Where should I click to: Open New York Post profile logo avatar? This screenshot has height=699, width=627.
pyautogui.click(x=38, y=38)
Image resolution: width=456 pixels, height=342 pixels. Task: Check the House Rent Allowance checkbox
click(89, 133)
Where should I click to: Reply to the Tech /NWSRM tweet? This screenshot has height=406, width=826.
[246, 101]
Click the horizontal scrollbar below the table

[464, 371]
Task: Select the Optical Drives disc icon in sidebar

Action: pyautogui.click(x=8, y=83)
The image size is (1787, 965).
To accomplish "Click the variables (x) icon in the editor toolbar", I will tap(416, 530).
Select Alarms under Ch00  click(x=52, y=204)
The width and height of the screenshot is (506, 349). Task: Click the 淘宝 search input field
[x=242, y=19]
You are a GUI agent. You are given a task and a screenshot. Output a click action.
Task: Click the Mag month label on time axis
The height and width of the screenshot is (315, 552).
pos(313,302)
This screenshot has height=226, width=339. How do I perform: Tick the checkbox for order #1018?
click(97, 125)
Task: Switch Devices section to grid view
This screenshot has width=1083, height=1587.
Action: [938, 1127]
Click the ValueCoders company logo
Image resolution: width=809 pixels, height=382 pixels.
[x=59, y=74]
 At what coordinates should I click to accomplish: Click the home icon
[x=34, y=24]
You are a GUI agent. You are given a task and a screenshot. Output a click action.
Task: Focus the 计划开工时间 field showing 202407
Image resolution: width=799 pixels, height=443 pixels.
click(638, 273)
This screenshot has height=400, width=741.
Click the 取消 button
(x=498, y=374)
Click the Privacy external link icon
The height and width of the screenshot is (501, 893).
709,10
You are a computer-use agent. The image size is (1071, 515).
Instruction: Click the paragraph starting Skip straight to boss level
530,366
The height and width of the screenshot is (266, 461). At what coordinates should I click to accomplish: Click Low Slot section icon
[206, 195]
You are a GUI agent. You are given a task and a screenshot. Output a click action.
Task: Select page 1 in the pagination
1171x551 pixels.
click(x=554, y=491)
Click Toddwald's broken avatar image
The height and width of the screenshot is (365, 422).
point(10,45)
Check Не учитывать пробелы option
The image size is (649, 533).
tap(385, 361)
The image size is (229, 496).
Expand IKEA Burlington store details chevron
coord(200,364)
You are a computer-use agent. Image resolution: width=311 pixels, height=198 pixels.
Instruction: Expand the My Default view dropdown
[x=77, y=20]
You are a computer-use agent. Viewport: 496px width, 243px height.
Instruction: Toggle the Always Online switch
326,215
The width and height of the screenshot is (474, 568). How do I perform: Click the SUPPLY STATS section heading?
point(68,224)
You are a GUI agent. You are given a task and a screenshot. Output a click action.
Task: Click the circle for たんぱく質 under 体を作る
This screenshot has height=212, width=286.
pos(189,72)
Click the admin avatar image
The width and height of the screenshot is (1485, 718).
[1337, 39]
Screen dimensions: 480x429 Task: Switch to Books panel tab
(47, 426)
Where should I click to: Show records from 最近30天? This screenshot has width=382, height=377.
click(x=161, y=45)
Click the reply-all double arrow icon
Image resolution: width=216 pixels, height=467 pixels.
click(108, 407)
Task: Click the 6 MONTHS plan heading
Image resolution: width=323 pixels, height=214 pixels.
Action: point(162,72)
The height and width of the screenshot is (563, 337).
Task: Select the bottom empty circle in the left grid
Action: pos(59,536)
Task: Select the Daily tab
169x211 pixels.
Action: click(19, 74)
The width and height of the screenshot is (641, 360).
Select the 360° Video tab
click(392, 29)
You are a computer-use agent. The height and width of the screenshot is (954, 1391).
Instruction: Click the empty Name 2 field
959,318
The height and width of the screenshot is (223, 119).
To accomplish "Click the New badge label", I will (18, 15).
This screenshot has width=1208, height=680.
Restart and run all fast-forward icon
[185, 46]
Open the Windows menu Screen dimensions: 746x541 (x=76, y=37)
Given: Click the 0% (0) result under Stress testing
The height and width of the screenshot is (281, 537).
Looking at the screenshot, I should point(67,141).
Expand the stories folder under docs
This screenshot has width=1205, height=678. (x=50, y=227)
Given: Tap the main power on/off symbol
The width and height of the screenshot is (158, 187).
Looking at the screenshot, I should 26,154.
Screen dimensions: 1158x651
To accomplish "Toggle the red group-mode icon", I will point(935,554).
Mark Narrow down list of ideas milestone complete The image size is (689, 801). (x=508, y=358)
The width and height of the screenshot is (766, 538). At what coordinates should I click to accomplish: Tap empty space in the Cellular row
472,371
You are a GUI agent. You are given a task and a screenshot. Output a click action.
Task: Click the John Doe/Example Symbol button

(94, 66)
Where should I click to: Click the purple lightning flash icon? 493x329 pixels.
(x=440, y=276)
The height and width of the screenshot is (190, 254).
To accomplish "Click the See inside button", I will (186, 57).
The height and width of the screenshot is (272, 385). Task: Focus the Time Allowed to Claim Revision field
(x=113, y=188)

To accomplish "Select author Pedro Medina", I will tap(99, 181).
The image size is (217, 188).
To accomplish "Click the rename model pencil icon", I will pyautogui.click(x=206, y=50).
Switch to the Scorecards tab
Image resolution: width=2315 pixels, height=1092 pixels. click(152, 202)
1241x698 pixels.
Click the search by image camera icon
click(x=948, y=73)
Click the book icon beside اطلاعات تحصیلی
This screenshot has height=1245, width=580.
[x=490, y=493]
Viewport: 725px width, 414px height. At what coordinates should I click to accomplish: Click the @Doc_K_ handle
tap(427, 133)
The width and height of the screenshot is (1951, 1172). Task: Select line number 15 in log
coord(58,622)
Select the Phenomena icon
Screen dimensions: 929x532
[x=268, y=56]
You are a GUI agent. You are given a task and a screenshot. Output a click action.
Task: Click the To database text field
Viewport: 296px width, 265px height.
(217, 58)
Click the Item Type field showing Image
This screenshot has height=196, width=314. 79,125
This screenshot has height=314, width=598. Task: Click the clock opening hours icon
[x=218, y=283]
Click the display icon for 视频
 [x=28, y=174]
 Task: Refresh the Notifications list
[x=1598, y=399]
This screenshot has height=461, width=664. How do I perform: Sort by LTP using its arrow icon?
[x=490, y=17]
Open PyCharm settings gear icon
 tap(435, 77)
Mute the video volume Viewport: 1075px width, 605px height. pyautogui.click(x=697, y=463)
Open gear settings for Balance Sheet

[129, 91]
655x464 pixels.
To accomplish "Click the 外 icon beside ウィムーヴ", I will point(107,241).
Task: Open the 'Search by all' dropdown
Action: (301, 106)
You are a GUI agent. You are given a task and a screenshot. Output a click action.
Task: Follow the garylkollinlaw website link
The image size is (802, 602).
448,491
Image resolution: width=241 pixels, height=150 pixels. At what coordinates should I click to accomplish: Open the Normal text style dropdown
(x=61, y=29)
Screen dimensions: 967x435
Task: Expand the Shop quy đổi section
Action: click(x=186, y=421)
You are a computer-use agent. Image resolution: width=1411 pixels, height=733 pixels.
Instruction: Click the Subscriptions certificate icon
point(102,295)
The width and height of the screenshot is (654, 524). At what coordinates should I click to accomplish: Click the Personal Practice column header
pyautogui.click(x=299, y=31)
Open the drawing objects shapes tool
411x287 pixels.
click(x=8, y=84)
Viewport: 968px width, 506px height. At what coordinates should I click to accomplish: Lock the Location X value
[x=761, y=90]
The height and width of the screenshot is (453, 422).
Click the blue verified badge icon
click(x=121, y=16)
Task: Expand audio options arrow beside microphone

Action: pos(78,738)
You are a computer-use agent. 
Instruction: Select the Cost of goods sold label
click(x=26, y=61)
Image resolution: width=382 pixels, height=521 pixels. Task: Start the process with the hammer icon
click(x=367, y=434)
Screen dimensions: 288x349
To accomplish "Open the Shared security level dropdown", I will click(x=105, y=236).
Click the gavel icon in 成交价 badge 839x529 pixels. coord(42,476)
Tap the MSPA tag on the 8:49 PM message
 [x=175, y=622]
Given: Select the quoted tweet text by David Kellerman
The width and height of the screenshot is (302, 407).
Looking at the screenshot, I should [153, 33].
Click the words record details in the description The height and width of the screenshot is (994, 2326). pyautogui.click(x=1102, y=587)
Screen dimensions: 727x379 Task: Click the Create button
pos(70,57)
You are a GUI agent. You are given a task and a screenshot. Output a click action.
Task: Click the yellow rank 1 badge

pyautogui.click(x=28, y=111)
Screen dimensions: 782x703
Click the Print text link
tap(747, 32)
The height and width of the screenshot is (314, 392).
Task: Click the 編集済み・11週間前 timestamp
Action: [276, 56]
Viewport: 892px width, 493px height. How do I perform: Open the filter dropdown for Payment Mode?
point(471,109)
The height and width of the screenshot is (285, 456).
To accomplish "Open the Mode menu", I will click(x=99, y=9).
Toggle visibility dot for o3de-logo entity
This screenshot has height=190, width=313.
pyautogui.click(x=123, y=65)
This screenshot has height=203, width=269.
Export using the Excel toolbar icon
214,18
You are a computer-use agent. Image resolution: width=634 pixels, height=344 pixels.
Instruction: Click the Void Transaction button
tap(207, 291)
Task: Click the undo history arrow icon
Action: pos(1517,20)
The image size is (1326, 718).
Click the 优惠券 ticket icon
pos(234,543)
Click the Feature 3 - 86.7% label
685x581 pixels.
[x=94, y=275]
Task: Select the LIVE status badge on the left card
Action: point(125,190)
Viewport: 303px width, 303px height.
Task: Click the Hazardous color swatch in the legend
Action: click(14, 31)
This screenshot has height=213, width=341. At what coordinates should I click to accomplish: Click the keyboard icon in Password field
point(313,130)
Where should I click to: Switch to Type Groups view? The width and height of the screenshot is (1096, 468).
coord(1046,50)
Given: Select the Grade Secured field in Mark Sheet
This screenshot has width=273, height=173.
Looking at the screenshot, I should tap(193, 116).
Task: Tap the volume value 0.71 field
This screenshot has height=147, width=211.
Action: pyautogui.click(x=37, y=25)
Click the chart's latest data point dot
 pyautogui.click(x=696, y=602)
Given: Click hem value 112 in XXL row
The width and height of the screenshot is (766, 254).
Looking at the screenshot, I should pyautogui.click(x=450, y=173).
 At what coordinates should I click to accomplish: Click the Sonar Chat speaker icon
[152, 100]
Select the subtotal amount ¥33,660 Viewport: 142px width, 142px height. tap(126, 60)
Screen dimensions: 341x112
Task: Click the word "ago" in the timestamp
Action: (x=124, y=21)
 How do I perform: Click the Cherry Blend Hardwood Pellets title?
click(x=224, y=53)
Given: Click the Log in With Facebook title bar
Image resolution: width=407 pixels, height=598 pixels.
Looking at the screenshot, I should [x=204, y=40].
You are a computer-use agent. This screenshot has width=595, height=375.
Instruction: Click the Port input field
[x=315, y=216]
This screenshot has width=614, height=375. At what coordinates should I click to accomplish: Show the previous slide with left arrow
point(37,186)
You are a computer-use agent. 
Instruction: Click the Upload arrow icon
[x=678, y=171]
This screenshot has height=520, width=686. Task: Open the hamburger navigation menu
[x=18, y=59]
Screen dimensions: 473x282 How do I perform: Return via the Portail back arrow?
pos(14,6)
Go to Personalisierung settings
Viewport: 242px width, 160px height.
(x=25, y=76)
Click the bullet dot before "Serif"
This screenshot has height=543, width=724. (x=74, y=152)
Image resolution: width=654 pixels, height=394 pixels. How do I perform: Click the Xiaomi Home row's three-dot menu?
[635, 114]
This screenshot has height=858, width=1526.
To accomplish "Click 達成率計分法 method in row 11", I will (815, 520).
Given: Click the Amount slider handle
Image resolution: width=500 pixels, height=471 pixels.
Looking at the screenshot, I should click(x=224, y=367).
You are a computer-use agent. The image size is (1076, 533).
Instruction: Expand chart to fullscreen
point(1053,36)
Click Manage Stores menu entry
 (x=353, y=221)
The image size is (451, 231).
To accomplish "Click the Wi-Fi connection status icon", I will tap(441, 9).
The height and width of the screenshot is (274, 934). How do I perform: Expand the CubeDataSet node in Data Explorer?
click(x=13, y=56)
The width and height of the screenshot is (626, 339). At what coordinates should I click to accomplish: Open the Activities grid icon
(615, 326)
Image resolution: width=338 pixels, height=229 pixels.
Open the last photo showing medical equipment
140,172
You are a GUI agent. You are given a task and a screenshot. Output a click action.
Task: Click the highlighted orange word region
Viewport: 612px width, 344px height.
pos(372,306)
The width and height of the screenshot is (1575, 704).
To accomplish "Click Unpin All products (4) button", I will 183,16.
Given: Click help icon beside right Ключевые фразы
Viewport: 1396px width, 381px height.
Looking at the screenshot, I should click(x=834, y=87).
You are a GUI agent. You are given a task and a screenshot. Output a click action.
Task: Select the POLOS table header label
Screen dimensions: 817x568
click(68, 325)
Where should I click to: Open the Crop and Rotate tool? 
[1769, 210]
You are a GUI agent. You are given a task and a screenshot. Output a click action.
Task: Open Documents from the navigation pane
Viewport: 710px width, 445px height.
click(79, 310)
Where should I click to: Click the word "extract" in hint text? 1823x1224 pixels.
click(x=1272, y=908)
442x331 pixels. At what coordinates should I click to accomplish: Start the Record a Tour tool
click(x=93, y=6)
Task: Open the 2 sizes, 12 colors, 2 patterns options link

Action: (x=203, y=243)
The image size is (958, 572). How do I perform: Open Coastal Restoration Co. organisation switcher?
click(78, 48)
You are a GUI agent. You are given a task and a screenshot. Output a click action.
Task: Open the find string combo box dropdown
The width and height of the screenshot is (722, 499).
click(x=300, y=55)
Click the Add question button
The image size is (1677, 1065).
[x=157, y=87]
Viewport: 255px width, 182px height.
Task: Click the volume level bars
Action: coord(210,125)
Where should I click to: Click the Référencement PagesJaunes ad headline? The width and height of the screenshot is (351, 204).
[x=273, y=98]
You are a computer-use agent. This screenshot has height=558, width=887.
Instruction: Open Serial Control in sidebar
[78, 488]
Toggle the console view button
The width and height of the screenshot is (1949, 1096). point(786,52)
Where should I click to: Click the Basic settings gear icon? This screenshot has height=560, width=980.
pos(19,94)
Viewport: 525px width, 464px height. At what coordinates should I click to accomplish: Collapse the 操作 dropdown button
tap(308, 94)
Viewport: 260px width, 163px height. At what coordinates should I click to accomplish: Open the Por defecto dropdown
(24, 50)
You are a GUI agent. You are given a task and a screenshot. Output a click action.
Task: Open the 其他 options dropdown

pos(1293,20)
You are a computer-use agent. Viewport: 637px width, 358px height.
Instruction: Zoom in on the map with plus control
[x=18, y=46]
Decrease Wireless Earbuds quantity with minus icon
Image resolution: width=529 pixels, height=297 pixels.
++++++++++++++++++++
Copy the lines above verbatim, from the line with "Task: Open the 2" to the line with "click(78, 48)", including both of those lines.

Task: Open the 2 sizes, 12 colors, 2 patterns options link

Action: (x=203, y=243)
The image size is (958, 572). How do I perform: Open Coastal Restoration Co. organisation switcher?
click(78, 48)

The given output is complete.